Speaking of Ravelry check out this amazing swap package that I recieved yesterday from my Going Green swap buddy Gretchen! 

Fabulous swap package from Gretchen

To see all the gorgeous goodies that are stored inside the upcycled bag and also to check out some detailed shots of the seaming in the cropped top have a look at my Flickr images.

I have also just uploaded the large felted Irish landscape that I blogged about today on Clasheen to my Etsy store.  This is a special opportunity to snag an experimental piece of felt which is perfect as it is or for those of you handy with a needle an ideal chance for some stitching and embellishing!

Welcome to Clasheen Uncut and weaving a cropped top!

Welcome to Clasheen Uncut.  This new blog will run hand in hand with Clasheen, my online diary documenting life as a rural felter in Ireland! 

Here is the space where I will share all sorts of weekly trials and tribulations with you, felting, weaving, cookery, woodland managment, golf, travel and Irish country life in general.  Clasheen will remain as always dedicated to my biggest textile love which is felting, Clasheen Uncut will give you a glimpse of my emerging textile or art related endeavors!

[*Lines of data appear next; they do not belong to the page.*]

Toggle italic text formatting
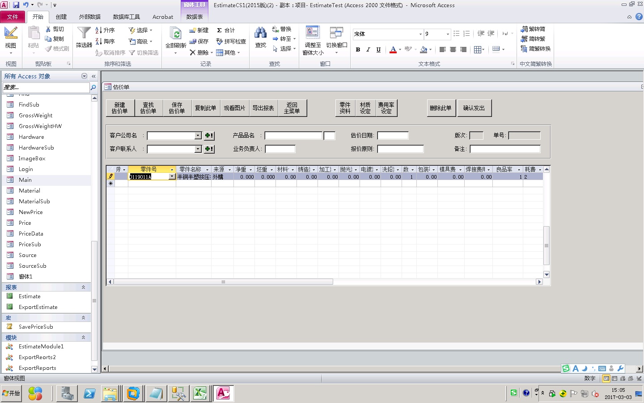This screenshot has width=644, height=403. pyautogui.click(x=368, y=50)
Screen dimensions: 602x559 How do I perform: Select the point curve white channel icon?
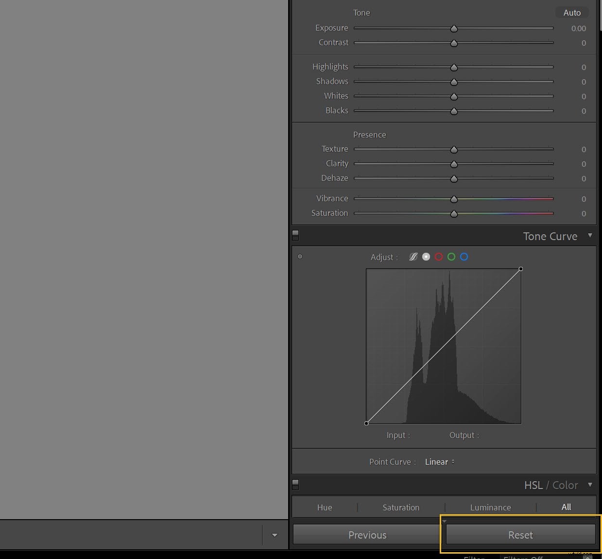[426, 257]
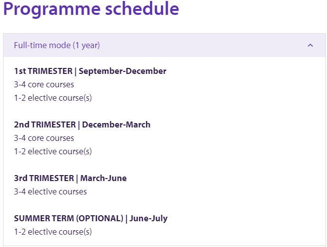
Task: Click the "3-4 elective courses" line
Action: (50, 191)
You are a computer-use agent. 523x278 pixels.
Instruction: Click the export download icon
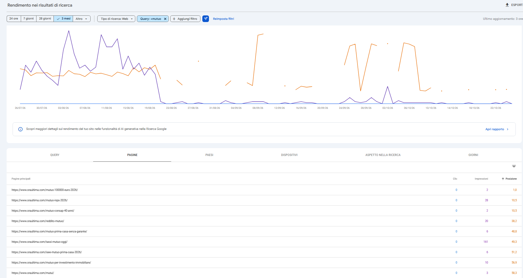(507, 5)
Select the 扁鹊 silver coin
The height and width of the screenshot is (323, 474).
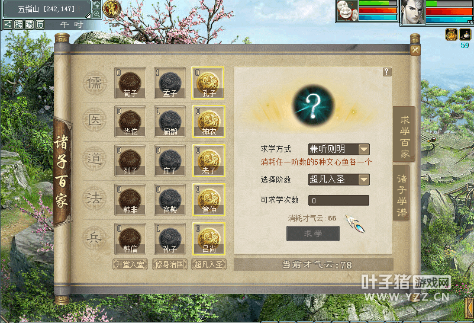coord(170,121)
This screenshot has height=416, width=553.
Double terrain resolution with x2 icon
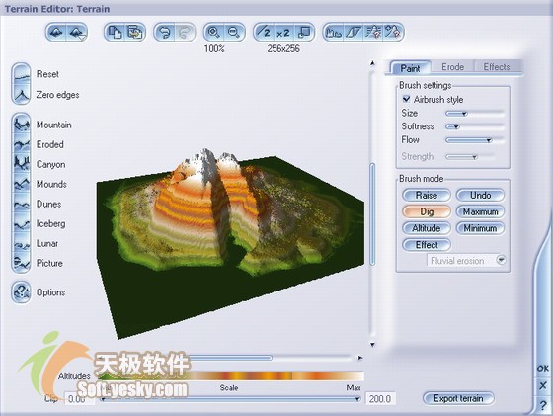(x=283, y=33)
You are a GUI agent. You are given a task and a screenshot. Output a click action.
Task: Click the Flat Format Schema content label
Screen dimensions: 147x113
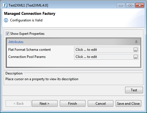30,50
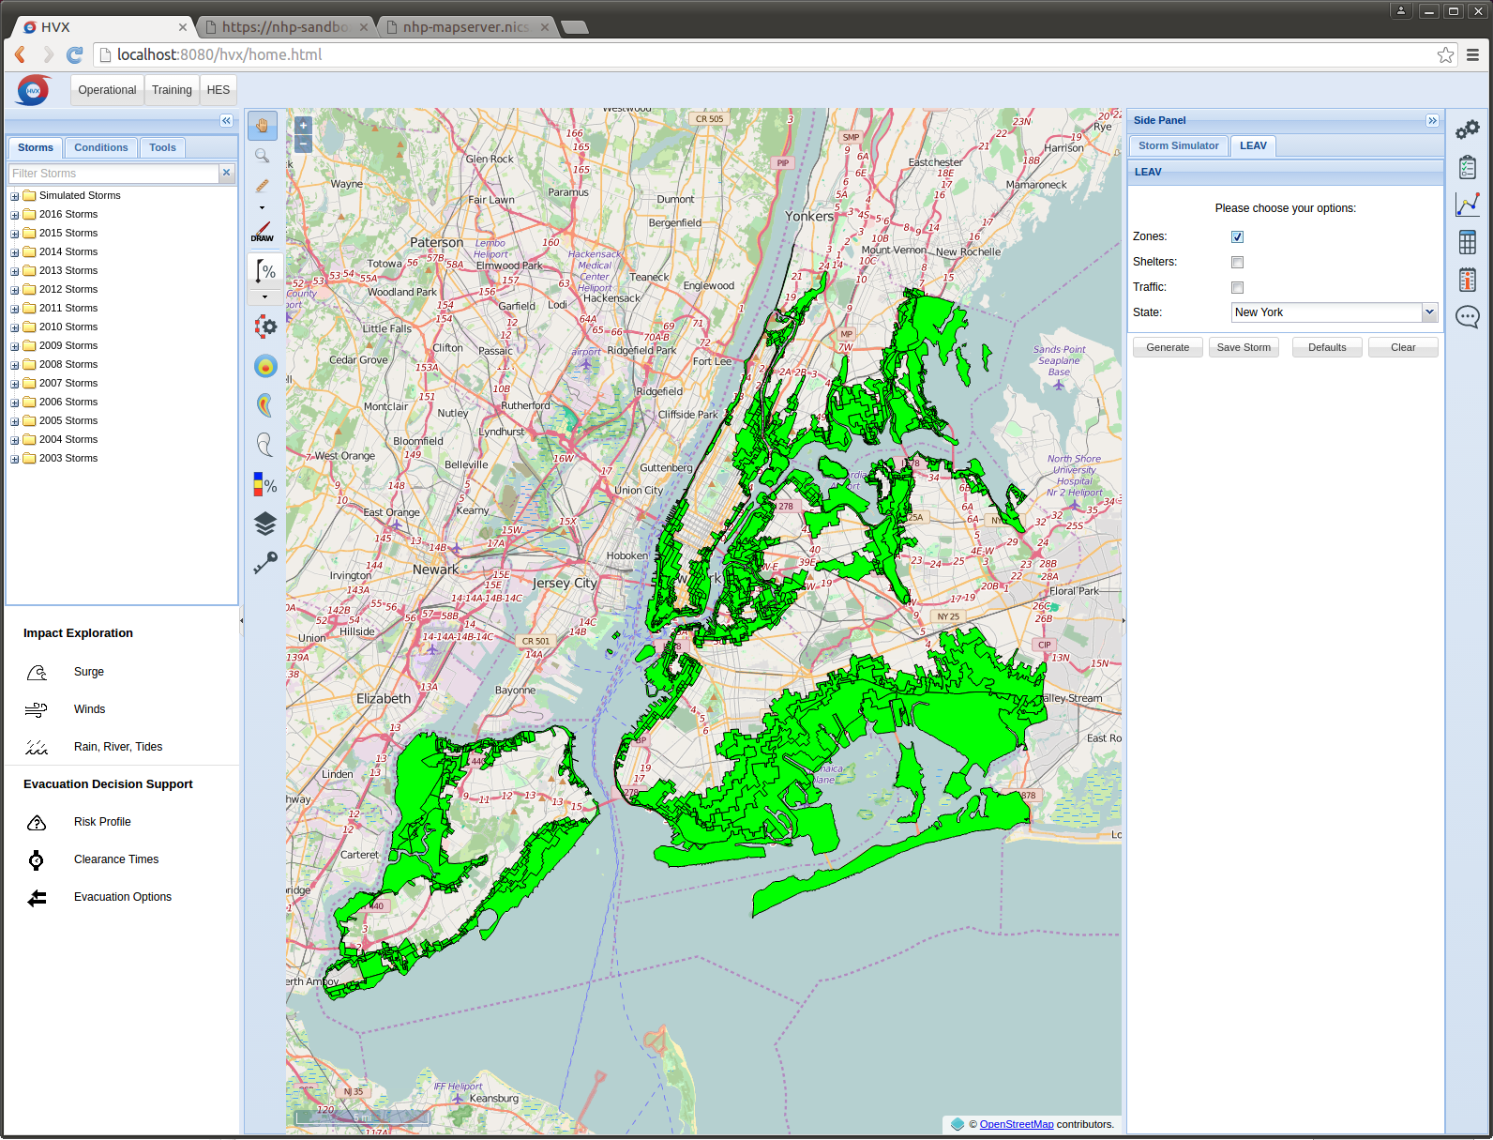Tick the Traffic checkbox
Image resolution: width=1493 pixels, height=1140 pixels.
(1237, 288)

I am not going to give you any speil about myself to start with here, all that may be found over at Clasheen.   Suffice to say that since 28th December 2009 (due to unusually cold weather conditions here in Ireland) I have been living without central heating and water for almost all the time and my electricity and internet connection has been dreadfully patchy!  As a result I have had to be inventive with my textile adventures. 

Felting requires water and believe me when you are gathering and melting snow to make a cup of tea embellishing and altering previously felted work combined with other textile disciplines come more to the forefront!  My enforced absence from felting has had an up side, it has given me the time to try and get to grips with my Ashford Knitters Loom. 

First attempt to warp the whole width

My first project was a dark purple and yellow scarf (photos on Flickr) and then I decided to try and warp the whole width of the loom, weaving is quick while I am finding that for me warping is time consuming.  Warping the whole width gave me some freedom to practice my weaving and feel like I was actually creating a piece of ‘cloth’ as opposed to just a scarf.  I adore scarves and am always creating them in felt but for my weaving I would like to create clothes and fabric to incorporate into my felting hence the wider warping width.   Earlier in the year I felted a cropped top which was a prototype for an exhibition I wanted to submit for.  Unfortunately I never got it together enough to actually expand on this shape but for my woven cropped top I had a couple of ideas in mind to try and put into practice.  Those of you who have been following Clasheen over the last year and a half know how much I try and avoid sewing (and in fact any of the small finishing tasks that go to complete a project!) so I was thrilled to discovered how easy it is to crochet seams together with hand woven fabric, a whole new world has opened up to me!  

Ella uncut

I named the cloth ‘Ella’ in memory of my grandmother as it is woven in some of her favourite colours, I can just see her throwing the fabric jauntily around her shoulders to ward off the cold.